§ **WHAT TO PRODUCE**: Copy out the rows below word for word, from the line with "Select top timestamp" through the end of the rows, including both the first and the last line.

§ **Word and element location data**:
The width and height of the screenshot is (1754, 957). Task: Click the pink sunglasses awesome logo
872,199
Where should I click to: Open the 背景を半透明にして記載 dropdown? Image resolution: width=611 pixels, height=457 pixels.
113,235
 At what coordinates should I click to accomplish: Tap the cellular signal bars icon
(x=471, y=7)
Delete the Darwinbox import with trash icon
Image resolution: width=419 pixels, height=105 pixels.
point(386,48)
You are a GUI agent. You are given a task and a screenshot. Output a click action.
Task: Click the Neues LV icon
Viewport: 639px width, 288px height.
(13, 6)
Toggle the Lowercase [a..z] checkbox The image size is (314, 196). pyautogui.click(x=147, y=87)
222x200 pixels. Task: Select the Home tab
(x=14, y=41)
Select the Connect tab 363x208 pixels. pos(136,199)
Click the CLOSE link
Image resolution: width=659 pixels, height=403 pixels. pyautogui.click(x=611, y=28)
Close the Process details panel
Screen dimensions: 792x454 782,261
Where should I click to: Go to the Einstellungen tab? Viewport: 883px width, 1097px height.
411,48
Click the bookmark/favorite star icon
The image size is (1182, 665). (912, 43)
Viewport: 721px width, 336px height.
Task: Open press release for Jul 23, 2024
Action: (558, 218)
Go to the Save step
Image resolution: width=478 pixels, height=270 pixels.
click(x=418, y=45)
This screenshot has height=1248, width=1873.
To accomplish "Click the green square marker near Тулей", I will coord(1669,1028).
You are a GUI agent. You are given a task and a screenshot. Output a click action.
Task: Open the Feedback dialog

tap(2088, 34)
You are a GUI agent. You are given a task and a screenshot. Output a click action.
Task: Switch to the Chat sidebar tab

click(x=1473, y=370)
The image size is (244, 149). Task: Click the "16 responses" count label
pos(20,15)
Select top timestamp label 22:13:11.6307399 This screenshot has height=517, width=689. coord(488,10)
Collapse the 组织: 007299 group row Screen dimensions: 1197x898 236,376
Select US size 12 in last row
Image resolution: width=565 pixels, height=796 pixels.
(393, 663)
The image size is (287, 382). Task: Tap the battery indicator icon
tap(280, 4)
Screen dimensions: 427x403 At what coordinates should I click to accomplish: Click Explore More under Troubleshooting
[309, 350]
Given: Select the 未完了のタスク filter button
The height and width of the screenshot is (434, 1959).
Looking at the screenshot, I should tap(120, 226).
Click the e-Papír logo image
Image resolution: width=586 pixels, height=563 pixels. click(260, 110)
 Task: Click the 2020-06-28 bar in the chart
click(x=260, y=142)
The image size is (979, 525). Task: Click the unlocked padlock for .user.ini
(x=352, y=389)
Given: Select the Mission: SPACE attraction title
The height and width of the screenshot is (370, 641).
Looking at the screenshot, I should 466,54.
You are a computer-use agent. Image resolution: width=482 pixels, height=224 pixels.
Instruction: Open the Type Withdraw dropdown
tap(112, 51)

§ **THE SOLUTION**:
Select top timestamp label 22:13:11.6307399 This screenshot has height=517, width=689. coord(488,10)
Collapse the 组织: 007299 group row Screen dimensions: 1197x898 236,376
Select US size 12 in last row
Image resolution: width=565 pixels, height=796 pixels.
(393, 663)
The image size is (287, 382). Task: Tap the battery indicator icon
tap(280, 4)
Screen dimensions: 427x403 At what coordinates should I click to accomplish: Click Explore More under Troubleshooting
[309, 350]
Given: Select the 未完了のタスク filter button
The height and width of the screenshot is (434, 1959).
Looking at the screenshot, I should tap(120, 226).
Click the e-Papír logo image
Image resolution: width=586 pixels, height=563 pixels. click(260, 110)
 Task: Click the 2020-06-28 bar in the chart
click(x=260, y=142)
The image size is (979, 525). Task: Click the unlocked padlock for .user.ini
(x=352, y=389)
Given: Select the Mission: SPACE attraction title
The height and width of the screenshot is (370, 641).
Looking at the screenshot, I should 466,54.
You are a computer-use agent. Image resolution: width=482 pixels, height=224 pixels.
Instruction: Open the Type Withdraw dropdown
tap(112, 51)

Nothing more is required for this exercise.